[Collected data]
━━━━━━━━━━━━━━━━━━━━━━━━━━━━━━

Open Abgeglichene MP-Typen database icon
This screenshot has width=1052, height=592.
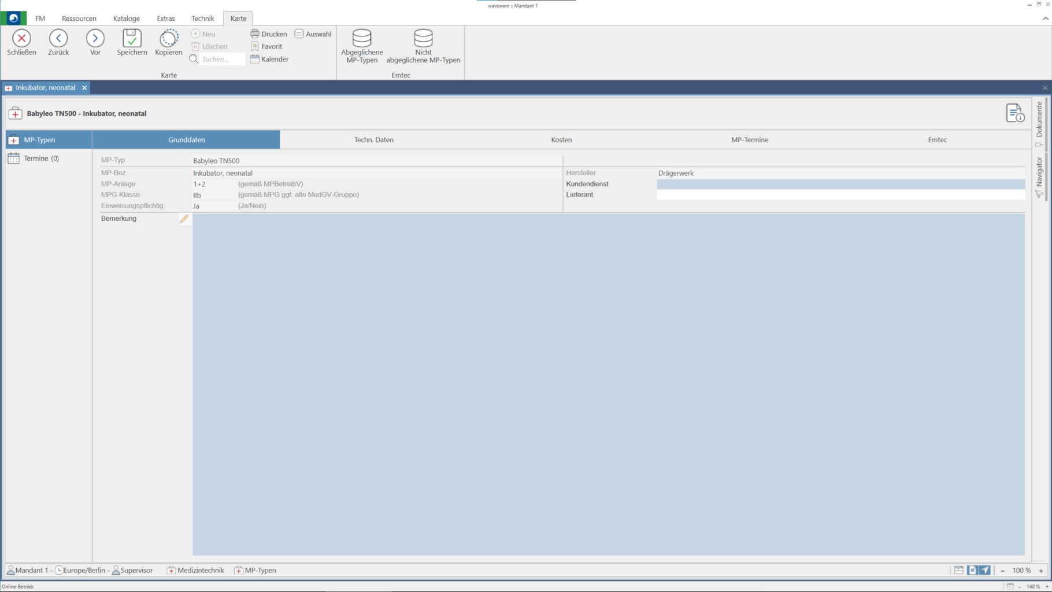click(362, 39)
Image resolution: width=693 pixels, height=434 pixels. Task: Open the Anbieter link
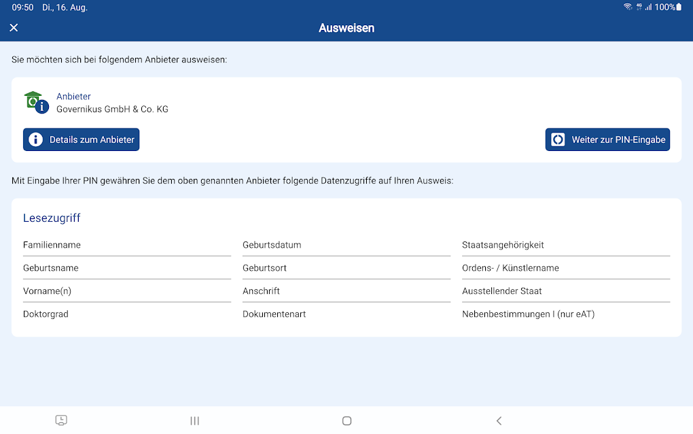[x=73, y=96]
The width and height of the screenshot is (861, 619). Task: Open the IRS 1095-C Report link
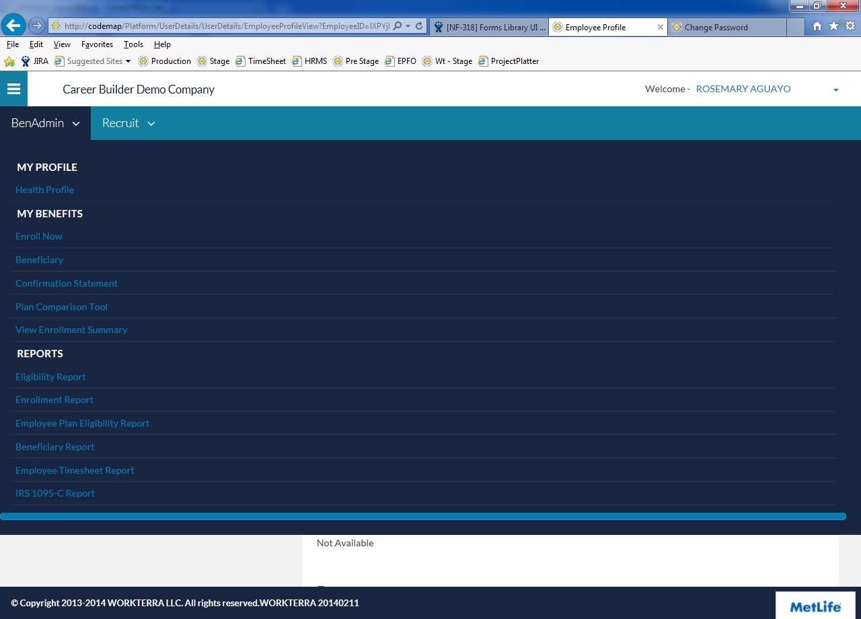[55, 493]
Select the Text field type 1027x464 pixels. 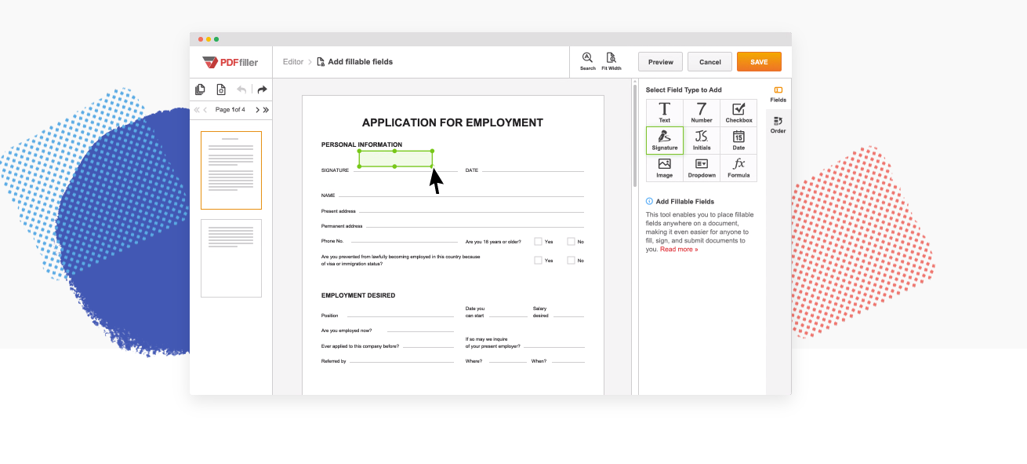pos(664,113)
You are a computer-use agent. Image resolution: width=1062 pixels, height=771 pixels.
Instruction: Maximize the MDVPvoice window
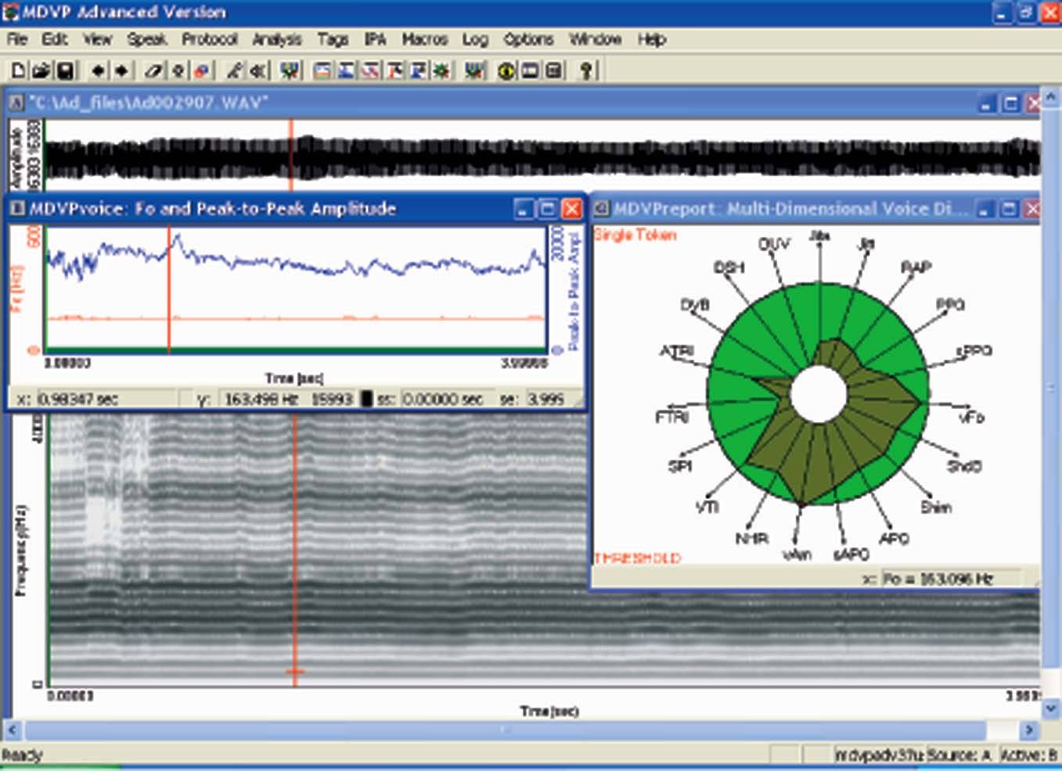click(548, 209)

━━━━━━━━━━━━━━━━━━━━━━━━━━━━━━

→ **What to work on**:
When the line containing "You are a computer-use" is reached, write out that line and each one after it exactly, ending with the last line of the records; pictures are not copied.

→ **Response to the exercise**:
You are a computer-use agent. Image resolution: width=1062 pixels, height=771 pixels.
Instruction: Maximize the MDVPvoice window
click(548, 209)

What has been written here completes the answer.